WHAT NEEDS TO BE DONE
Convert the rows from the very start through the line containing "click(x=43, y=74)" into a JSON list of strings, one string per line, skipping any blank lines. Leave the pictures out of the answer.

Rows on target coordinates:
= = = = =
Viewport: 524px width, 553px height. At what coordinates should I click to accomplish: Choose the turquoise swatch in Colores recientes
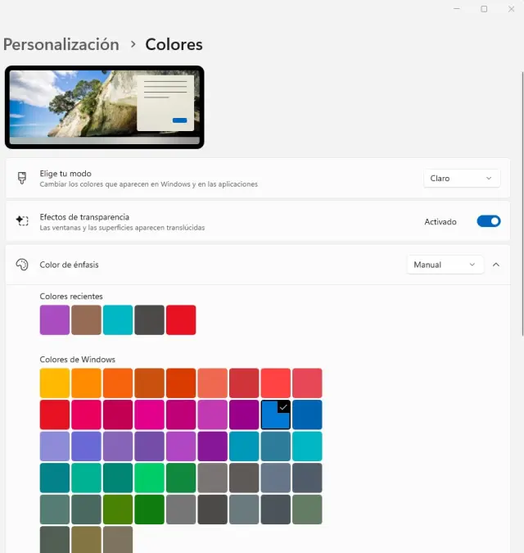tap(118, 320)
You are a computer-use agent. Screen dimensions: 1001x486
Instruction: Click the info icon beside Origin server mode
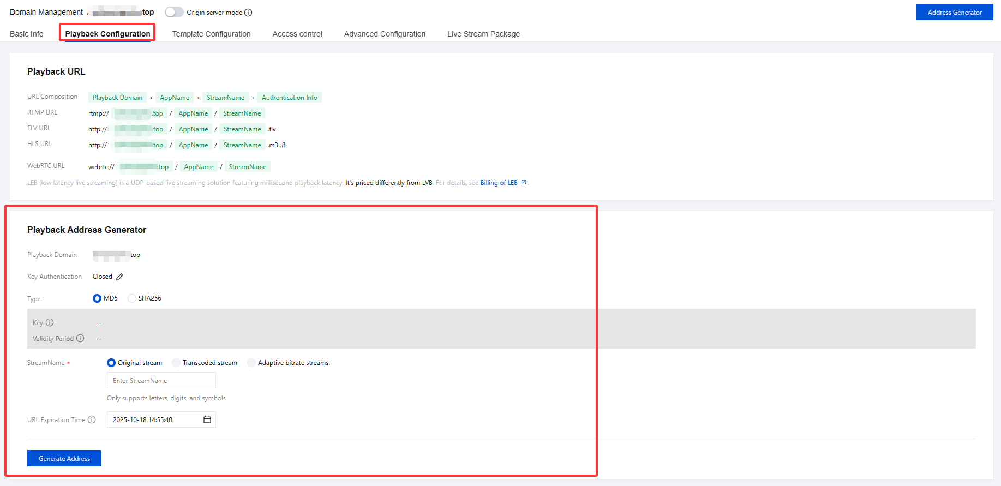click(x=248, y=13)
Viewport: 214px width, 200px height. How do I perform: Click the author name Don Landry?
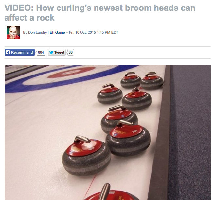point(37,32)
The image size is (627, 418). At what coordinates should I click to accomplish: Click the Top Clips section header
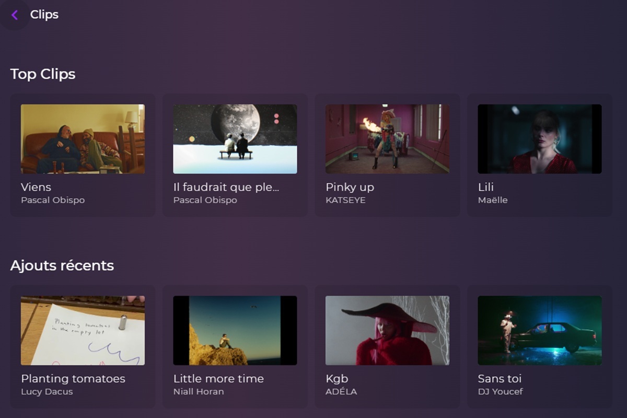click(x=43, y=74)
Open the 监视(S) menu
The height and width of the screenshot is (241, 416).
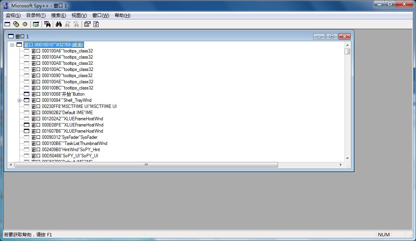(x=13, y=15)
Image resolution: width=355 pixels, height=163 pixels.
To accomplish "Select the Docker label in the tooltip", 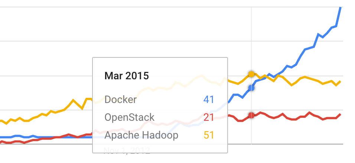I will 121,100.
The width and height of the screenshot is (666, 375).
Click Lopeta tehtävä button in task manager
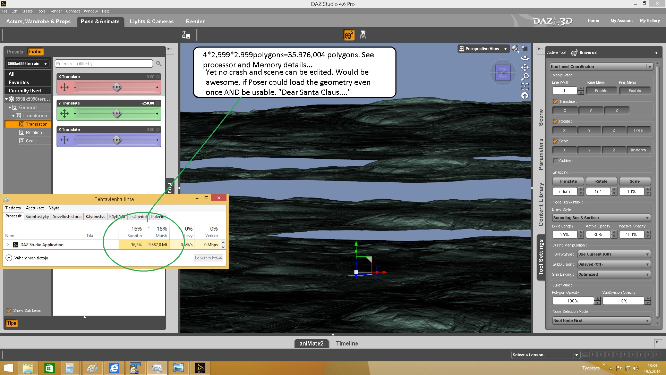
= = = = =
FINAL RESULT
[
  "Viewport: 524px width, 553px height. At what coordinates should I click to accomplish: Choose the turquoise swatch in Colores recientes",
  "tap(118, 320)",
  "You are a computer-use agent. Screen dimensions: 1001x486",
  "Instruction: Click the info icon beside Origin server mode",
  "click(x=248, y=13)",
  "Viewport: 214px width, 200px height. How do I perform: Click the author name Don Landry?",
  "point(37,32)",
  "The image size is (627, 418). At what coordinates should I click to accomplish: Click the Top Clips section header",
  "click(x=43, y=74)"
]